### [Study questions]
**a.** Reproduce the part of the forum thread about paying for a dress starting at "Etc- all of" and ending at "(Oct 18, 2013)".
**b.** Rewrite the lines of the records as a numbered list, starting at the first line and ending with the line that contains "The width and". Leave out any blank lines.

You owe him an apology, IMO. 

"I am really disappointed, I thought we had agreed that you were going to buy the dress. I feel like you've switched things up on me now."

"Is there an amount you are OK with paying?"

"Do you have a suggestion?"

Etc- all of these things focus on solving the problem. Trying to shame your husband into giving you want you want("Other husbands do this! Why can't you? Why are you so bad at planning?") might work in the short term, but is destructive over the long term.

Once you clean up your side of the street, you will probably get further. Your husband might be more inclined to treat you a little nicer if you treat him more respectfully. Also, if you stay focused on solutions you will likely find them.

I don't mean to come off as a hard-a$$ but I do think it would be helpful for you overall. My husband would NOT be inclined to do much for me if I spoke to him or fought with him like that.


----------



## vellocet (Oct 18, 2013)

Mrs F said:


> He then began to say that I was being naieve because he pays ALL the bills (This is actually true, I pay for our food but he pays everything else, all utilities, car payments, insurance, rent, etc) and my dress was bottom of his priorities as the bills come first.
> 
> Am I being naieve? is he right?


Well, in a sense he is right. You both work full time, and by your own admission most of the money from his income goes to pay the major bills.

So the question is, why don't you just use money from your income to buy it since you just pay for food?

And why such an arrangement instead of pooling all the money together anyway?


----------



## nogutsnoglory (Jan 17, 2013)

Mrs F said:


> Hi
> 
> This is my first post although I have been reading the forums for months and learned alot!
> 
> ...

### [Material provided]
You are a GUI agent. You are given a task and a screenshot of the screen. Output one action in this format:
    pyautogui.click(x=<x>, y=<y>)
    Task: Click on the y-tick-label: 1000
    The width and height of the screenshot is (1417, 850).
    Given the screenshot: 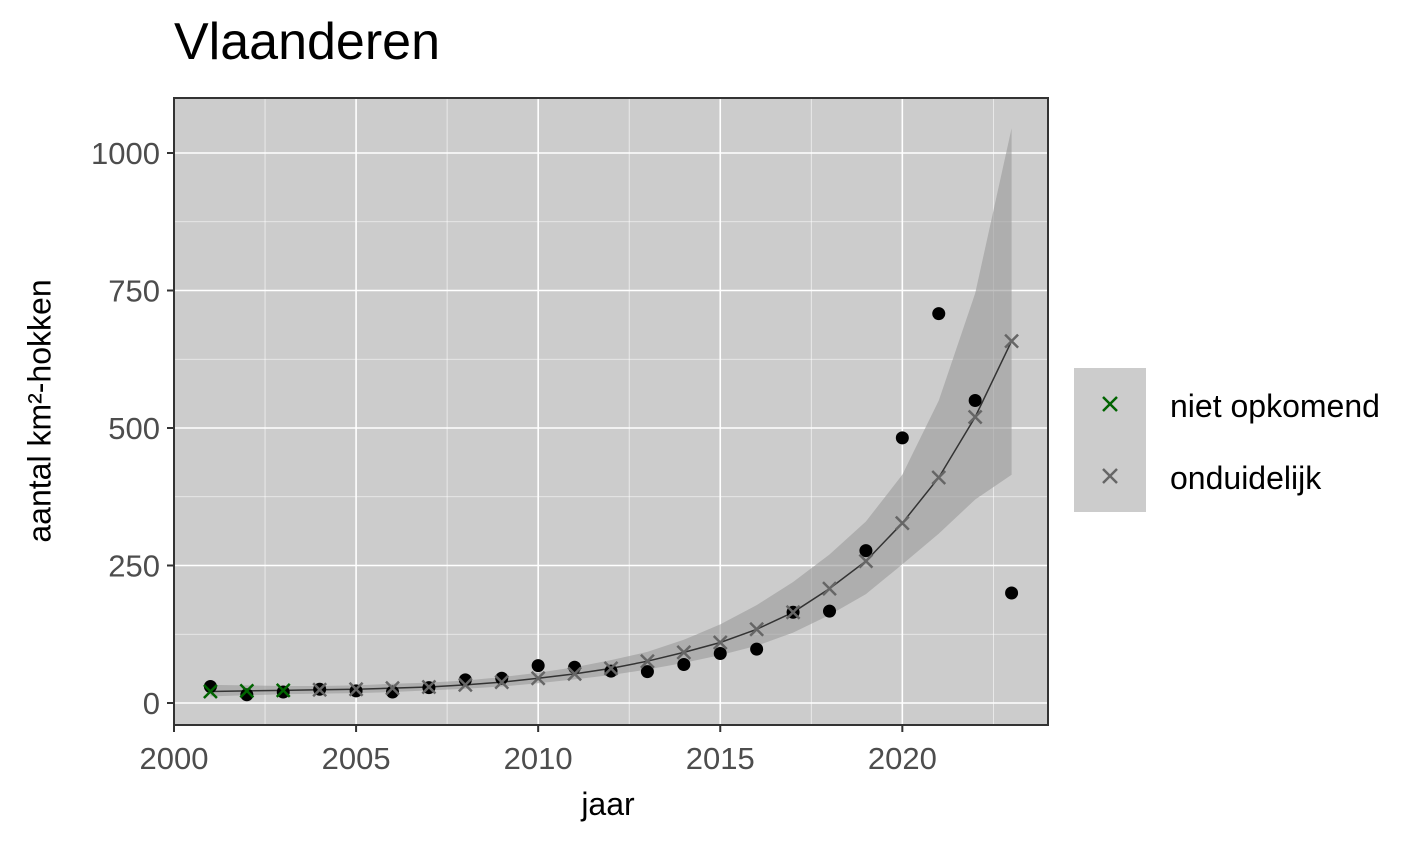 What is the action you would take?
    pyautogui.click(x=126, y=154)
    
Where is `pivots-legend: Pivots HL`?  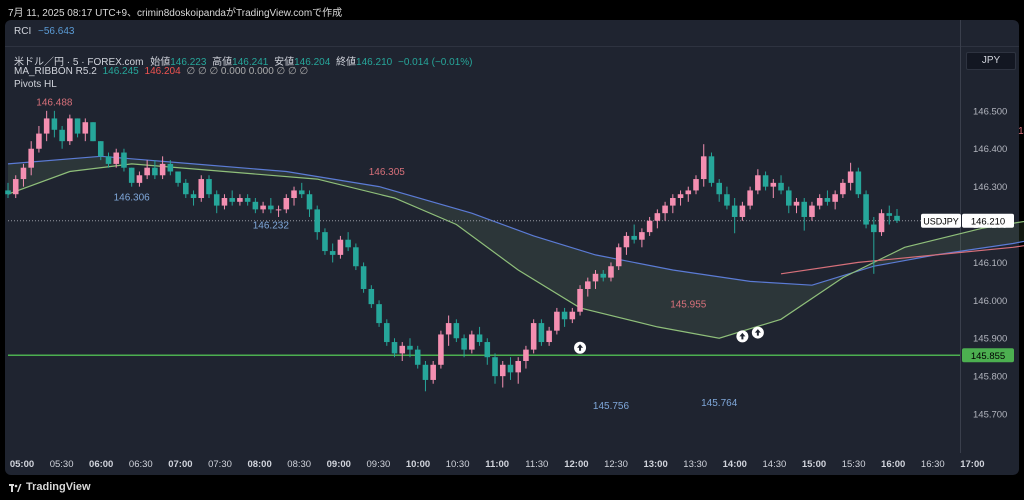
pivots-legend: Pivots HL is located at coordinates (36, 84).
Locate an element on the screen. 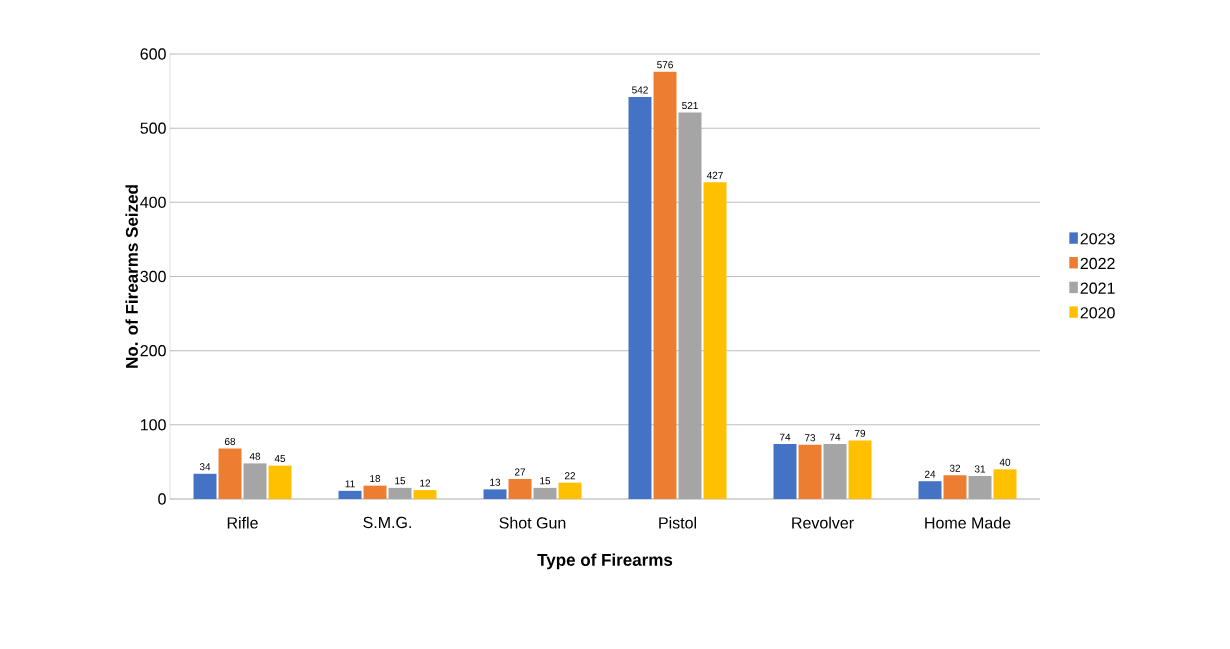 This screenshot has height=649, width=1230. data-label: 27 is located at coordinates (520, 472).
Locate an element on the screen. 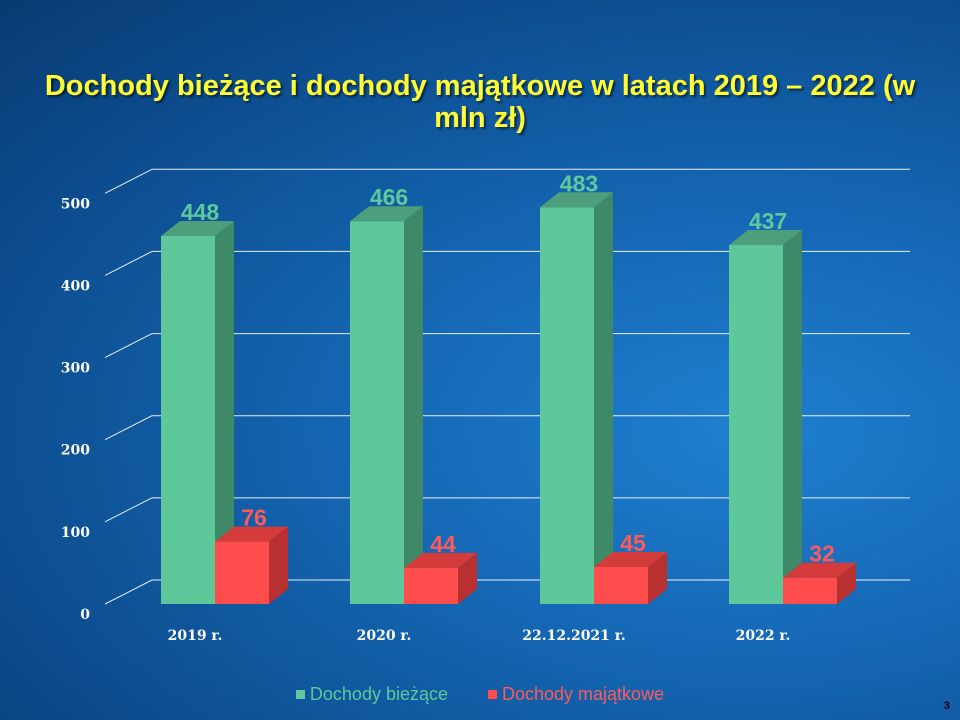 Image resolution: width=960 pixels, height=720 pixels. legend-item-current: Dochody bieżące is located at coordinates (372, 694).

### [Your responses]
**a.**
Etc- all of these things focus on solving the problem. Trying to shame your husband into giving you want you want("Other husbands do this! Why can't you? Why are you so bad at planning?") might work in the short term, but is destructive over the long term.

Once you clean up your side of the street, you will probably get further. Your husband might be more inclined to treat you a little nicer if you treat him more respectfully. Also, if you stay focused on solutions you will likely find them.

I don't mean to come off as a hard-a$$ but I do think it would be helpful for you overall. My husband would NOT be inclined to do much for me if I spoke to him or fought with him like that.


----------



## vellocet (Oct 18, 2013)

**b.**
1. You are a GUI agent. You are given a task and a screenshot of the screen. Output one action in this format:
2.     pyautogui.click(x=<x>, y=<y>)
3.     Task: Click on the y-tick-label: 1000
4.     The width and height of the screenshot is (1417, 850).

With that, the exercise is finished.